Materials provided section start

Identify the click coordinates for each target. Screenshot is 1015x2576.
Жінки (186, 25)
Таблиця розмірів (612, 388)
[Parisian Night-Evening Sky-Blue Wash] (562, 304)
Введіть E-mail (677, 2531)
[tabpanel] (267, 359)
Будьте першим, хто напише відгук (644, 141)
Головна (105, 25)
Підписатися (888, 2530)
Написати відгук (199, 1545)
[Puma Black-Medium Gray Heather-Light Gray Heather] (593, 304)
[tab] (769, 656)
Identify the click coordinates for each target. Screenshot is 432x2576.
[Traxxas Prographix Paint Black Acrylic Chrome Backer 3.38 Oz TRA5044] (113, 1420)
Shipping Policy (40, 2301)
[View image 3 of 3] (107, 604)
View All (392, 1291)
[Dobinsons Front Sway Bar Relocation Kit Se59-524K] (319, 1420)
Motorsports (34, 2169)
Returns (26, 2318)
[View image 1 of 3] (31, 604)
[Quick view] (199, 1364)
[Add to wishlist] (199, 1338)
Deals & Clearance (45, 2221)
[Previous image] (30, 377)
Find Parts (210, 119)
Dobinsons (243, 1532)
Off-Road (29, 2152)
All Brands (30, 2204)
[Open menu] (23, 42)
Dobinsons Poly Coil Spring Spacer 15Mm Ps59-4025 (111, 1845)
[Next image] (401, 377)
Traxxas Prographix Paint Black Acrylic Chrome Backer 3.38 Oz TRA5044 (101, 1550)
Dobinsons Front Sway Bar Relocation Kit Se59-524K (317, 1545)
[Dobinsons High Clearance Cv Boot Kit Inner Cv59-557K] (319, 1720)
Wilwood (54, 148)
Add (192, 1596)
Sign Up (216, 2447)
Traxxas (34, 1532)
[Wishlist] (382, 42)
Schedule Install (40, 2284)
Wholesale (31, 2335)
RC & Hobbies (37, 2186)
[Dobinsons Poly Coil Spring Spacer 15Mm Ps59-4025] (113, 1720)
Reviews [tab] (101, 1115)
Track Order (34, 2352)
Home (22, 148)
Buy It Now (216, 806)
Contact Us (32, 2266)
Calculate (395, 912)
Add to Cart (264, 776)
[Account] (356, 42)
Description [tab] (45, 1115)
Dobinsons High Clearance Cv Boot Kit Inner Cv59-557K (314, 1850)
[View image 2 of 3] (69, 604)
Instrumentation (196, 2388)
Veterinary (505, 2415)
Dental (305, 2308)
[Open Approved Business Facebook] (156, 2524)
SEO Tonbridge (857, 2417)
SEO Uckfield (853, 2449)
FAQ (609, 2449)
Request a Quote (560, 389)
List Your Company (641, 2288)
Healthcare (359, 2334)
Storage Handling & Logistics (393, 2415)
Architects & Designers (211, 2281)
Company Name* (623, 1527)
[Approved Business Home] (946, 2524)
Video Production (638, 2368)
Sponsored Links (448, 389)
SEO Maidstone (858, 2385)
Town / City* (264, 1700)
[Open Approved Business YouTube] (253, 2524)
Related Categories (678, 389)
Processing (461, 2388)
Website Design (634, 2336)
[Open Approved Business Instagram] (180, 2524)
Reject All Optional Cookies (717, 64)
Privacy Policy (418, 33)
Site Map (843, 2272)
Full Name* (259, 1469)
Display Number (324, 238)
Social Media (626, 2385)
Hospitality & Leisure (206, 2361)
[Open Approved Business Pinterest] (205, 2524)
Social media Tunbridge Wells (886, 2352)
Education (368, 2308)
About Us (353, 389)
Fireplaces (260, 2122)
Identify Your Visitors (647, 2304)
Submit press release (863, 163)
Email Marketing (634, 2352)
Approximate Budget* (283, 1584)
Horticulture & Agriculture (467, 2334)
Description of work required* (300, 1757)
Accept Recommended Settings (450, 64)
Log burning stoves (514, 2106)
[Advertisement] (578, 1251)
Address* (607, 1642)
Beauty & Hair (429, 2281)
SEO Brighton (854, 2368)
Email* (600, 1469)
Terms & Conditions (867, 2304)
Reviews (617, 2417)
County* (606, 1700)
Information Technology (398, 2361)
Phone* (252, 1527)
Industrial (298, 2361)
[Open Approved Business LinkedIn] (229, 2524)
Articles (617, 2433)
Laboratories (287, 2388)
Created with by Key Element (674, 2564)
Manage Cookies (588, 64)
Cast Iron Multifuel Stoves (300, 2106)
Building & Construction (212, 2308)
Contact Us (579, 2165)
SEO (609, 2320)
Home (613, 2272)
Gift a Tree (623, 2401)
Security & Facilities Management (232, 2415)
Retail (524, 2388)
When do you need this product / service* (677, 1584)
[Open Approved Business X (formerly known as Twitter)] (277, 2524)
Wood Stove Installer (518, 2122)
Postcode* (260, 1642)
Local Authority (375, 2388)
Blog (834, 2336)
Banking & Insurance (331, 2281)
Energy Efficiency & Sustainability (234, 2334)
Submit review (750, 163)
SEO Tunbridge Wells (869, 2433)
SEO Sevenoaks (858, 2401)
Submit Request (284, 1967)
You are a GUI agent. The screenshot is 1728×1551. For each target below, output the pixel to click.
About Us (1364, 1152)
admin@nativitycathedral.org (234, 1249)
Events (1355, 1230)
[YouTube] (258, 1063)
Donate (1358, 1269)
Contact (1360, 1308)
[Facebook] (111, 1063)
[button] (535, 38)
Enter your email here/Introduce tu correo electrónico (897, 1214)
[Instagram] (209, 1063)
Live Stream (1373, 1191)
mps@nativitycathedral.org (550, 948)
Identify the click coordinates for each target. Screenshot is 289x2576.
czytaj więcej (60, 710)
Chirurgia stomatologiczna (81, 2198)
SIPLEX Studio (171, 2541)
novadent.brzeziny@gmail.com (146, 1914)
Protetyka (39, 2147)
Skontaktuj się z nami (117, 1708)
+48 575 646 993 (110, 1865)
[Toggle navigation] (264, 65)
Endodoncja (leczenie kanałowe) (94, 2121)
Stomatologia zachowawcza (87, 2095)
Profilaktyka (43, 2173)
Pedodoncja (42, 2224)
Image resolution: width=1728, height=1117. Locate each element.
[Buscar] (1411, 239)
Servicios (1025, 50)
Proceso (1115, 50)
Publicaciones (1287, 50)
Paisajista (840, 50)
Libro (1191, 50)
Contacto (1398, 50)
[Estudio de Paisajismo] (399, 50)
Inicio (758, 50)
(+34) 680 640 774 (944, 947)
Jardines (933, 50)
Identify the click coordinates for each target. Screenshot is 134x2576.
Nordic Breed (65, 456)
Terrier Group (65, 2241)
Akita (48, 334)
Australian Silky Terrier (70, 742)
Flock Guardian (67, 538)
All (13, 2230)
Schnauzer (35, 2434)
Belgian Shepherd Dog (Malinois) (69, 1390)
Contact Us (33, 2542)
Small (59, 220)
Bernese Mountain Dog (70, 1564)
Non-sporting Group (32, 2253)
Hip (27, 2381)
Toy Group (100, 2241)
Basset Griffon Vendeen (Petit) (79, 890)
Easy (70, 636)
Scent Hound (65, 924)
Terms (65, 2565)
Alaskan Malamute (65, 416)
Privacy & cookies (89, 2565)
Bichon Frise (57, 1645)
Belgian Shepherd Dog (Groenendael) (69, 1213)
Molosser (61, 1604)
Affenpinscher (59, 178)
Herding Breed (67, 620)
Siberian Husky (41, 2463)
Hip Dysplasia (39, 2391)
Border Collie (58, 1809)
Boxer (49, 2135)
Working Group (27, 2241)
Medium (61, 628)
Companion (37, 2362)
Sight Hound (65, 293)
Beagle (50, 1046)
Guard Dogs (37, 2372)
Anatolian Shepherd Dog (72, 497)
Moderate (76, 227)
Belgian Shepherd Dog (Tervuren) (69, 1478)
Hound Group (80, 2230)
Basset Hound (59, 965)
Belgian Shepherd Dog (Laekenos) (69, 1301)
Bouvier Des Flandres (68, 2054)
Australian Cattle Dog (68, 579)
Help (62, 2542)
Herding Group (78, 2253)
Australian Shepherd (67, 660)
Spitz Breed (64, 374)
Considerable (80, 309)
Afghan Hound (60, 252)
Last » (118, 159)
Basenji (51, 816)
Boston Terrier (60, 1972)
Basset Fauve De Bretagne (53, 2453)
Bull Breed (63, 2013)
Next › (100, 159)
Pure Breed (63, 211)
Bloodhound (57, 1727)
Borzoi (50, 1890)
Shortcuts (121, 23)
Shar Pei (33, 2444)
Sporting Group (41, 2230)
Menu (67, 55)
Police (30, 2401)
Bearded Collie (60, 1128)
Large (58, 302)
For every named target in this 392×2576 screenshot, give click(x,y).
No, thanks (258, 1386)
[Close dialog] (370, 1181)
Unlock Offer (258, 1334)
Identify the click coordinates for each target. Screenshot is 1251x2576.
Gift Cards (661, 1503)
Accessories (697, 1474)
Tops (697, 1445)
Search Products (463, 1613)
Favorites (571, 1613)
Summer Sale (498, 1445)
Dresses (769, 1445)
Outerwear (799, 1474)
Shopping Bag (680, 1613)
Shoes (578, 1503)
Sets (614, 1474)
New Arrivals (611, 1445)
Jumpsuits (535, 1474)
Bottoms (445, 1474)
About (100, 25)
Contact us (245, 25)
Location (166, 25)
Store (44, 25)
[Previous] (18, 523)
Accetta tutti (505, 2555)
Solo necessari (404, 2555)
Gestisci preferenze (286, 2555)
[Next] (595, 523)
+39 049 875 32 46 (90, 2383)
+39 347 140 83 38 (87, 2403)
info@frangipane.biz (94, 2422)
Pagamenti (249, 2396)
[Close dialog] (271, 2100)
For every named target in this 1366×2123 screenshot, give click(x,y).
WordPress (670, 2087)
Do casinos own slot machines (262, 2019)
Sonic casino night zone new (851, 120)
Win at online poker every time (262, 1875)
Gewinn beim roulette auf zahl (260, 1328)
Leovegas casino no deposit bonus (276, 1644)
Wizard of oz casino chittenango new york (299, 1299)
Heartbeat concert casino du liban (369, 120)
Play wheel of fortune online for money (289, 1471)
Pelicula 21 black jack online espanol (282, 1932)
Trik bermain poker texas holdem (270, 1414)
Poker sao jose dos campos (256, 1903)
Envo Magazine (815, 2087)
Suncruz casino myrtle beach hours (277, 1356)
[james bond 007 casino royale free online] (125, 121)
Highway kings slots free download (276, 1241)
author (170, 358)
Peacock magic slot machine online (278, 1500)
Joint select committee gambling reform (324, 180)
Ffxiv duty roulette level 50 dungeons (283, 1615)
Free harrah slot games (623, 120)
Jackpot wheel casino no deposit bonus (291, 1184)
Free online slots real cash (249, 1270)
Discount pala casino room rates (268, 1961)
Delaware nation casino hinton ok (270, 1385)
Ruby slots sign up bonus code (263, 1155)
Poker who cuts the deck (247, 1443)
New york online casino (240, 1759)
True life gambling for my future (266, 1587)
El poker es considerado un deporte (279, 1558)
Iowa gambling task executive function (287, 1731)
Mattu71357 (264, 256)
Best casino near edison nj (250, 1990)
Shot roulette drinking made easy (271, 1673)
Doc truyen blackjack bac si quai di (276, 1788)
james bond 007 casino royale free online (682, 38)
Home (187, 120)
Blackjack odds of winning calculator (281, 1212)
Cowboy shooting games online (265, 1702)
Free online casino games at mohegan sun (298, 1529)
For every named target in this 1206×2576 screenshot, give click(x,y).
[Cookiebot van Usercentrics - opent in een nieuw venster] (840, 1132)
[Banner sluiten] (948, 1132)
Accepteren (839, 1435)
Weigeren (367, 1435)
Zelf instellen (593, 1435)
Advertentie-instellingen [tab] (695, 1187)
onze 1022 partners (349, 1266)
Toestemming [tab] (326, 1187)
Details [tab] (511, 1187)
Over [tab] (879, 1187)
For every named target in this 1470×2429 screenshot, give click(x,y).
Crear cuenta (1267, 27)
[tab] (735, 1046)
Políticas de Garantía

Materials provided section end

### Assignment:
Look back at the entries above. Retype the line with "Sonic casino night zone new (851, 120)", the line with "Suncruz casino myrtle beach hours (277, 1356)", and all lines in between.

### Solution to this exercise:
Sonic casino night zone new (851, 120)
Win at online poker every time (262, 1875)
Gewinn beim roulette auf zahl (260, 1328)
Leovegas casino no deposit bonus (276, 1644)
Wizard of oz casino chittenango new york (299, 1299)
Heartbeat concert casino du liban (369, 120)
Play wheel of fortune online for money (289, 1471)
Pelicula 21 black jack online espanol (282, 1932)
Trik bermain poker texas holdem (270, 1414)
Poker sao jose dos campos (256, 1903)
Envo Magazine (815, 2087)
Suncruz casino myrtle beach hours (277, 1356)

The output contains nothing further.